** BEGIN Data excerpts **

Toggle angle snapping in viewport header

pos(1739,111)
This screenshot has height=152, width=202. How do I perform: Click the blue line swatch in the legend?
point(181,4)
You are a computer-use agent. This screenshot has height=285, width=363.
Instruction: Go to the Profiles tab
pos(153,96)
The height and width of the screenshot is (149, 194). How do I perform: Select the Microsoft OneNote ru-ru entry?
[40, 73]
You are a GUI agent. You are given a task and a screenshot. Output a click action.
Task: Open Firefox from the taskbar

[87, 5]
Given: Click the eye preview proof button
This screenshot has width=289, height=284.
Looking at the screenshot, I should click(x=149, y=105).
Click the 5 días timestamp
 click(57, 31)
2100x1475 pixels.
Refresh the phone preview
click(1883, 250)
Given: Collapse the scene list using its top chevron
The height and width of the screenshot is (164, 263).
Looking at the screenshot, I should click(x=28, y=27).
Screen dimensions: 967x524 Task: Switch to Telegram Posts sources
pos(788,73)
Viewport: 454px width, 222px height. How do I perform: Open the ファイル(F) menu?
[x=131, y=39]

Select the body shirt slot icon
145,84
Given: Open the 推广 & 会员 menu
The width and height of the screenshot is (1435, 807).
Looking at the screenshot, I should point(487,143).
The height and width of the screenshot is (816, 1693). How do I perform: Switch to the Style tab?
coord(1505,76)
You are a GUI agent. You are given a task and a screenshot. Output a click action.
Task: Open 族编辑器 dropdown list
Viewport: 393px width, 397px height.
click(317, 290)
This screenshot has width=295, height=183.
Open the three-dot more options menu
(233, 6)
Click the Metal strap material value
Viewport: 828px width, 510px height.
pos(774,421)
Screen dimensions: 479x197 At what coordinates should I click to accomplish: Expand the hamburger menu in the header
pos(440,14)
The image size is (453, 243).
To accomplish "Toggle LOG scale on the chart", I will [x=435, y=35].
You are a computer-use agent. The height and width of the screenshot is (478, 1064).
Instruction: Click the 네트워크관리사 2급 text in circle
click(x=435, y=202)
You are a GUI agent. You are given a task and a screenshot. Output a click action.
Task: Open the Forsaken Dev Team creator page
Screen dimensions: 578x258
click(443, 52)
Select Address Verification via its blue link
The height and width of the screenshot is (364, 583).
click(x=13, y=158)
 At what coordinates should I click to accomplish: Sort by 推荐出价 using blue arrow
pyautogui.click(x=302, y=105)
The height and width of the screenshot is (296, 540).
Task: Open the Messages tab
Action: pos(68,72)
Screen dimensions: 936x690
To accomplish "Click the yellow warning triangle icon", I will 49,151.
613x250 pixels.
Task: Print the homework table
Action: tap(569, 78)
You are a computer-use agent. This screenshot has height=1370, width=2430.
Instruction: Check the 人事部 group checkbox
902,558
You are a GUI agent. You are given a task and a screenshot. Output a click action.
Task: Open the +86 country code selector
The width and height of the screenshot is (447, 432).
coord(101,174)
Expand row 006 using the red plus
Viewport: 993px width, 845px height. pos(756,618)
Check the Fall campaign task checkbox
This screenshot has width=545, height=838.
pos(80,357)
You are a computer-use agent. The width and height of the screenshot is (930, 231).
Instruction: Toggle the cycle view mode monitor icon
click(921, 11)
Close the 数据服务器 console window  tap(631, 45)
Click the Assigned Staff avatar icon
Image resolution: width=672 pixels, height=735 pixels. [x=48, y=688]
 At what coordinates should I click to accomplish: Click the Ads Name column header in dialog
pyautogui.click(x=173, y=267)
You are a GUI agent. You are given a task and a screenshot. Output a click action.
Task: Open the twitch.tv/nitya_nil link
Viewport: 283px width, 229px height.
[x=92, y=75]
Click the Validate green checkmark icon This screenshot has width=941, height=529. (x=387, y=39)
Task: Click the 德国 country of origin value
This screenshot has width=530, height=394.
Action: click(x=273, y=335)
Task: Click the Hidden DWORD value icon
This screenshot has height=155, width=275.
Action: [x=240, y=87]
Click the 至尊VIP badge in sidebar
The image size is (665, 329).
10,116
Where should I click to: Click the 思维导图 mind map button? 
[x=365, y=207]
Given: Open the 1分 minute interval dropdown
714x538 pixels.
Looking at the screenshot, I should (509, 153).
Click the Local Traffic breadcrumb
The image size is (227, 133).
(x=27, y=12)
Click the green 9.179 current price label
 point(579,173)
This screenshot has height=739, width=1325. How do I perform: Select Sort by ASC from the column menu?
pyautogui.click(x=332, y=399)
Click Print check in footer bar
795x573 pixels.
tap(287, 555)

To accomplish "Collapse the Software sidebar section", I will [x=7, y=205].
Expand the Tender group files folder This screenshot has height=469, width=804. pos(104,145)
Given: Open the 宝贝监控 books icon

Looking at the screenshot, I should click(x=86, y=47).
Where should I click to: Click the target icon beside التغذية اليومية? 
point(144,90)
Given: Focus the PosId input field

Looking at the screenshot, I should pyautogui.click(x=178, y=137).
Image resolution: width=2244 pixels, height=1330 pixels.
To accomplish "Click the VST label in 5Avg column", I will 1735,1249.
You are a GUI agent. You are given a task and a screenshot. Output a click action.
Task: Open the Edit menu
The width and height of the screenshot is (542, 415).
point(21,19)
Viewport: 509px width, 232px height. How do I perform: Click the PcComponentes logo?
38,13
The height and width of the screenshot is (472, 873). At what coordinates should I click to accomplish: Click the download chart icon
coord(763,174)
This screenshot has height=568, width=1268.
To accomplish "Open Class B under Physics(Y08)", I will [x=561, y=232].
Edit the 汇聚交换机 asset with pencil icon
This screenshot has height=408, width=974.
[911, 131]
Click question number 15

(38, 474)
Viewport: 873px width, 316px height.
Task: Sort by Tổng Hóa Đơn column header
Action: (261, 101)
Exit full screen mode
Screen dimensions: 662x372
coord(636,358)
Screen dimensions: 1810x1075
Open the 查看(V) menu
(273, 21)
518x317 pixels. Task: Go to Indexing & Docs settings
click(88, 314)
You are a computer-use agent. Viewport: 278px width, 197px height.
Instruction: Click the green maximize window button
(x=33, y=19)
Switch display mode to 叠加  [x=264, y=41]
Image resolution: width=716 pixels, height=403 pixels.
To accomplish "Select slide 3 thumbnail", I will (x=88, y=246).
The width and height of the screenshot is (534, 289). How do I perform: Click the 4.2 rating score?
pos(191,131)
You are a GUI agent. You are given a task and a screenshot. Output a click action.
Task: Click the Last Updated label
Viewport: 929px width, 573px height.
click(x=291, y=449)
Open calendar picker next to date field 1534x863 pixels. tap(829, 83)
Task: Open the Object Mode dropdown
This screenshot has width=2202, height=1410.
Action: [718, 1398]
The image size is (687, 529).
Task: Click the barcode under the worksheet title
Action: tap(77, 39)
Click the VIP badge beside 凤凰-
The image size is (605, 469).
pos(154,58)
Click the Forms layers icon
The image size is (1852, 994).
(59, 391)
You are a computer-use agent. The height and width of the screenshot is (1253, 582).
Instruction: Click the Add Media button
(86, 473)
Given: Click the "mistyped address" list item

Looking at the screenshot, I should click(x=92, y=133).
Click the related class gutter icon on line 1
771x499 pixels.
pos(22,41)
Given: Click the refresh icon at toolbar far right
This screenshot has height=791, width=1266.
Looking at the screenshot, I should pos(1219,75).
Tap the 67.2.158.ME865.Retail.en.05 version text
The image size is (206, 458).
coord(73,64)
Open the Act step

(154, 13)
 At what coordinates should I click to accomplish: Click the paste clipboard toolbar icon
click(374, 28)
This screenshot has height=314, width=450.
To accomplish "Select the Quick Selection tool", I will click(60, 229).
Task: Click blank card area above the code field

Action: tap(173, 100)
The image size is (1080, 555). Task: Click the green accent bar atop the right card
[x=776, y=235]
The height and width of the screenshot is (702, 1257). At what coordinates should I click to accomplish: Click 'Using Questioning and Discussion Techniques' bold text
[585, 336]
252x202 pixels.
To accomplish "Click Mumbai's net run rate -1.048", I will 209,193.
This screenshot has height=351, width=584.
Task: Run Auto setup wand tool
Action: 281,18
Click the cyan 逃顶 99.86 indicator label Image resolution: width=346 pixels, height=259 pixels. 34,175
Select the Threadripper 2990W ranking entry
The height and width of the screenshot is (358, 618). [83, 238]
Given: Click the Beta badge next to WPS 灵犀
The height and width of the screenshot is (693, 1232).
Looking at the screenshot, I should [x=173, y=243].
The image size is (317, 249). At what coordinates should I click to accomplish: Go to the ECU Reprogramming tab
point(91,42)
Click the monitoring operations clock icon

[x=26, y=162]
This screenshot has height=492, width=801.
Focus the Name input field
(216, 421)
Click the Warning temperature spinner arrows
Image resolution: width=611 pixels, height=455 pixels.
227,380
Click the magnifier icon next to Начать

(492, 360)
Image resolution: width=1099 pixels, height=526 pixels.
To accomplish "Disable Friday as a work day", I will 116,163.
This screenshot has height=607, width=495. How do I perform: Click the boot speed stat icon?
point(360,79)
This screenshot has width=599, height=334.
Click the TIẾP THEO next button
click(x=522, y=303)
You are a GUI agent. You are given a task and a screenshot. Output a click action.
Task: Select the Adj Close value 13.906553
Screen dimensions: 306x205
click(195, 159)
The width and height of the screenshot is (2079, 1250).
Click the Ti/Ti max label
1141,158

** END Data excerpts **

- _Written instruction_
Starting at the line that contains "This screenshot has width=599, height=334." and continuing through the last line of the entries, lay out those lines as a numbered list, leaving out any blank lines.

- _Exercise output_
1. This screenshot has width=599, height=334.
2. Click the TIẾP THEO next button
3. click(x=522, y=303)
4. You are a GUI agent. You are given a task and a screenshot. Output a click action.
5. Task: Select the Adj Close value 13.906553
6. Screen dimensions: 306x205
7. click(195, 159)
8. The width and height of the screenshot is (2079, 1250).
9. Click the Ti/Ti max label
10. 1141,158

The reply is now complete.